# Controlar lector de cd-rom con lcd y control remoto



## lucalorito (Dic 1, 2008)

Pues eso..estoy buscando algo parecido a esto: http://www.siliconchip.com.au/cms/A_109528/article.html ..lo que quiero es construir un lector de discos de audio utilizando una lectora standard con su display y su mando remoto...¿sabéis de algo ?...gracias y aprovecho para saludar al foro ya que este es mi primer post aunque llevo tiempo siguiendolo.
Gracias de antemano.


----------



## lucalorito (Dic 2, 2008)

¿ De verdad nadie se ha construido una lectora de cd´s a partir de una unidad de cd-rom?..por favor a ver si alguien me ayuda, es el último elemento de mi cadena de audio que no es un aparato comercial.
Gracias.


----------



## lanselor (Dic 2, 2008)

He rebuscado un poco por internet y no encontré ni esquemas ni nada.

No obstante, te recomiendo que te bajes la documentación del CD-Rom, en ella te debe venir que pines del puerto IDE son usados y para qué. Si el CD-Rom, puede recibir señales TTL, tendrás la mitad de camino recorrido. El resto será programar el pic y diseñar el hardware añadido.


----------



## lucalorito (Dic 2, 2008)

Pero eso ya se sale de mis conocimientos...en digital estoy un poco pez..lo ideal sería tener el esquema completo con el programa del pic incluso..


----------



## lucalorito (Dic 2, 2008)

La verdad es que lo único que he visto por la red es el diseño de silicon chip.
¿ Sabes si con la revista incluyen el programa del microcontrolador?
Gracias por contestar.


----------



## lucalorito (Dic 2, 2008)

Bueno, pues al final ya he conseguido toda la información sobre el circuito en cuestión...pcb y archivo hex para grabar en el pic.
Si alguien está interesado, que lo comente y lo adjunto.
Hasta pronto.


----------



## lucalorito (Dic 2, 2008)

Recuerdo sobre lo que estamos hablando:


----------



## Andres Cuenca (Dic 2, 2008)

Hola lucalorito, no te quedes con las ganas de aportar, si lo encontraste pues compartelo!

Saludos.


----------



## Bolchevique (Dic 2, 2008)

se ve muy bueno, si, postea el proyecto, plis....


----------



## juanma (Dic 2, 2008)

[Registros para señalar texto y elementos]:
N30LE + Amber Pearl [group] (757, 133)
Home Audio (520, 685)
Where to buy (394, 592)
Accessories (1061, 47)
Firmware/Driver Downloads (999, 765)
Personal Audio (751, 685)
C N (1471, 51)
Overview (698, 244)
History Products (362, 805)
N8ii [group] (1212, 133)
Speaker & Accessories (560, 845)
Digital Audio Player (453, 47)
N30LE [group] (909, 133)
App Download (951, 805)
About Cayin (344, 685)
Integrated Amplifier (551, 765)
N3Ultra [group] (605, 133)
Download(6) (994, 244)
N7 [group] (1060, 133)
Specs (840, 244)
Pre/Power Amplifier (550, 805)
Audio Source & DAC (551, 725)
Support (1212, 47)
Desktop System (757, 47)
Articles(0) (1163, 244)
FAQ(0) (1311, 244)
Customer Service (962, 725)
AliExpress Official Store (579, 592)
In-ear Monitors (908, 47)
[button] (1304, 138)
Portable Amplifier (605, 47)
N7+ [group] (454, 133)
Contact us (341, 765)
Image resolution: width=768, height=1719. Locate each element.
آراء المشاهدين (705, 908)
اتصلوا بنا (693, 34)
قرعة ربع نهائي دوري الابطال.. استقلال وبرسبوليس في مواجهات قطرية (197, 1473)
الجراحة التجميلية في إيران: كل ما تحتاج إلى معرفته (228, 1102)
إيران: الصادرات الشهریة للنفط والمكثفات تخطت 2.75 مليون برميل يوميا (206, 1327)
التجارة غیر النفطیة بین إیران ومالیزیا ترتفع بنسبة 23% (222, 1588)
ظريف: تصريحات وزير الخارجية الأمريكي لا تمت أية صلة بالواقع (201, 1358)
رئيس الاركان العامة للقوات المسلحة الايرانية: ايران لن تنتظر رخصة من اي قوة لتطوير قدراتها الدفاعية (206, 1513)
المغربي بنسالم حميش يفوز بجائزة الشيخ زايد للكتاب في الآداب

[Tareas]:
A) En el hilo sobre la lectora de CD-ROM, ¿por qué aconseja lanselor bajar la documentación del CD-Rom? Responde en una a tres oraciones.
B) Transcribe del hilo sobre la lectora de CD-ROM la parte que empieza con las palabras que contienen "Bueno, pues al" y termina con "Hasta pronto.".
C) Sigue escribiendo el hilo sobre la lectora de CD-ROM a partir de su último mensaje.

[Respuestas]:
A) Porque en ella debería indicarse qué pines del puerto IDE se usan y para qué. Si el CD-Rom puede recibir señales TTL, ya se tendría la mitad del camino recorrido.

B)
Bueno, pues al final ya he conseguido toda la información sobre el circuito en cuestión...pcb y archivo hex para grabar en el pic.
Si alguien está interesado, que lo comente y lo adjunto.
Hasta pronto.

C)
Buenas, en su tiempo ya habia posteado lo mismo.
Habia averiguado U$S8 el proyecto con toda la data de Silicon Chip, pero quedo ahi.

https://www.forosdeelectronica.com/f30/control-compactera-13143/

Saludos


----------



## lucalorito (Dic 5, 2008)

Si entras en la página de silicon chip, puedes bajarte el hex del pic y la pcb...saludos.


----------



## juanma (Dic 5, 2008)

Junto con los esquematicos y todo el resto?
Conexion a lector CD-ROM? Todo sale?

Subilo al foro y te damos una opinion, hay muchos tras ese circuito 

Muchas veces los sitios de venta te muestran una PARTE del producto o circuito, si lo queres armar siempre vas a tener que terminar comprando la información. A menos que lo desarrolle uno mismo a la parte que falta o que le faciliten toda la información.

Saludos


----------



## lucalorito (Dic 5, 2008)

Juanma...con la información que te dan creo que será suficiente...lo más conplicado es el programa del pic y el circuiti impreso.
En cuanto el tiempo me lo permita,comienzo el proyecto y os voy dando los resultados en este mismo post..OK?
Saludos.

He estado leyendo el post de juanma y si, es identico al mio,a lo peor al final hay que sacar los dólares para ver el resto del artículo, pero a lo mejor me decido ya que llevo mucho tiempo buscando esto,y éste si funciona,es muy completo.


----------



## Gaitafole (Feb 11, 2009)

Olá desde Portugal:
Yo he encontrado esto lo he montado y funciona.
Adjunto el archivo


----------



## Nico17 (Feb 16, 2009)

Hola.
Gaitafole: ¿que tal anda?, ¿tenes fotos?, ¿lee cds MP3? Me interesaria armarlo.   Gracias.
Nico


----------



## deejaydee (May 5, 2009)

hola ,soy nuevo en este foro y lo encontre buscando información sobre el controlador para los cd rom´s.
busque información sobre el "Playback Adaptor" y llegue a contactarme con el diseñador de la revista
"siliconchip" que hacen referencia en este post, justamente es argentino por eso me entendio, lo que
el me dijo se los cito a continuacion: 



> Hola Diego,
> 
> El "Playback Adaptor" lo vendia Jaycar en Australia hasta unos meses. Lo
> discontinuaron.
> ...



entre en la pagina "jaycar" y no figura en el catalogo   .
espero que sirba de algo esta información ,es lo que encontre y por eso lo comparto.
si alguien consigue algo favor de ponerlo aqui .


PD : perdon a los mod y admin por poner links ,no se si esta permitido....

saludos


----------



## deejaydee (May 17, 2009)

por lo que tengo entendido los pics se programan por "com1" ,podes usar el conector db9 de la compu
y un programa segun el pic.
busca en google que hay bastante información sobre el tema y algunos circuitos tambien.


----------



## cheyo28 (May 22, 2009)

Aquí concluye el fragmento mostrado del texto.